#### [What is required]
Copy each line of the records that holds the string "Toggle".

#### [Dataset entries]
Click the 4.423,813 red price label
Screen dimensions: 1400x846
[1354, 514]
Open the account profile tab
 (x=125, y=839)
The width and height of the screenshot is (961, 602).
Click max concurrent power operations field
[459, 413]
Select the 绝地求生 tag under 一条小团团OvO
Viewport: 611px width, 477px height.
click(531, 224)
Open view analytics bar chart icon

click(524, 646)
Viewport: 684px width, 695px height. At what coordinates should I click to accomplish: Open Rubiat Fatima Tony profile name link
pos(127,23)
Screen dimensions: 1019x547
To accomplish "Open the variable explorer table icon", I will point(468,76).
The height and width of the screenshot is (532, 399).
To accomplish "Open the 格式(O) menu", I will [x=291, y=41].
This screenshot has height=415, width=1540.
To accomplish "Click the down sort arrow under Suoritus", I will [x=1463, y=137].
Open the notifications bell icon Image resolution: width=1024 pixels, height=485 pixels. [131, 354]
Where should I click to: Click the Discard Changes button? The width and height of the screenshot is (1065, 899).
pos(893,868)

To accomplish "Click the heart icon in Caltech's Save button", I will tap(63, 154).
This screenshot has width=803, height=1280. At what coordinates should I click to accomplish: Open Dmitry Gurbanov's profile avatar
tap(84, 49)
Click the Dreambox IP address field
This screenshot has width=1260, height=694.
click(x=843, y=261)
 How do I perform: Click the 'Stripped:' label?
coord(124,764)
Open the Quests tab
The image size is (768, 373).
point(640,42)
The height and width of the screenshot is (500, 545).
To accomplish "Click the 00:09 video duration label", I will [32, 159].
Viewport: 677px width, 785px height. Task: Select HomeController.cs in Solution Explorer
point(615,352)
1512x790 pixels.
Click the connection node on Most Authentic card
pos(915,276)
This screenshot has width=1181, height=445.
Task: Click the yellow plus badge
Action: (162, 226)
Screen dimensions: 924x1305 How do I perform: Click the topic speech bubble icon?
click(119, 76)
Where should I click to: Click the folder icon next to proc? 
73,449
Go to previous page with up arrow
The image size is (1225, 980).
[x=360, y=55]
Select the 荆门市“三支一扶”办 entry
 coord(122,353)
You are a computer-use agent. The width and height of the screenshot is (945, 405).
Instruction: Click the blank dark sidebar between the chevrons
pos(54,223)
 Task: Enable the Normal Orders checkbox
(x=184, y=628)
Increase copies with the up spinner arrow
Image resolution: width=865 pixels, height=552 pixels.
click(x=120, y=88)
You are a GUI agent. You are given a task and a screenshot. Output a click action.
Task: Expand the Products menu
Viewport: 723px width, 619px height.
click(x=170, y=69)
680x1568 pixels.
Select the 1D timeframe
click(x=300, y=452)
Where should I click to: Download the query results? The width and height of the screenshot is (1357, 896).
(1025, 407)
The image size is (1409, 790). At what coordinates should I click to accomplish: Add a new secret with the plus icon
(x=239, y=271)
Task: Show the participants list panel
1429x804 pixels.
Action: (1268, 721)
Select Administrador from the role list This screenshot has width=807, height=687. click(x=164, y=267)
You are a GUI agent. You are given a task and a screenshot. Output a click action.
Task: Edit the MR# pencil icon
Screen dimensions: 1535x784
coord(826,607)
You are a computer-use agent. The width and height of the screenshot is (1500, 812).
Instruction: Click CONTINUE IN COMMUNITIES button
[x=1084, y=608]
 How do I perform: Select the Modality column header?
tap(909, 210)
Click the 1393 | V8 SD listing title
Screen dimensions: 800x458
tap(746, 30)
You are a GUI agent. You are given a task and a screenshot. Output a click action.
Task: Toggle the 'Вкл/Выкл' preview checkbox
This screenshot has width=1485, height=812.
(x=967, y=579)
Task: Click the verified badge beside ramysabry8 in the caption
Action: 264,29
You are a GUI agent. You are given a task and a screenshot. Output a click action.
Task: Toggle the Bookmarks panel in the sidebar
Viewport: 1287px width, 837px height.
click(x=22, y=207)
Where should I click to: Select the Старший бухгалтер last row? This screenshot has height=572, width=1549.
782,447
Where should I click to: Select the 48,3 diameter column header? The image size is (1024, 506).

#### [Output of the task]
Task: Toggle the 'Вкл/Выкл' preview checkbox
Task: Toggle the Bookmarks panel in the sidebar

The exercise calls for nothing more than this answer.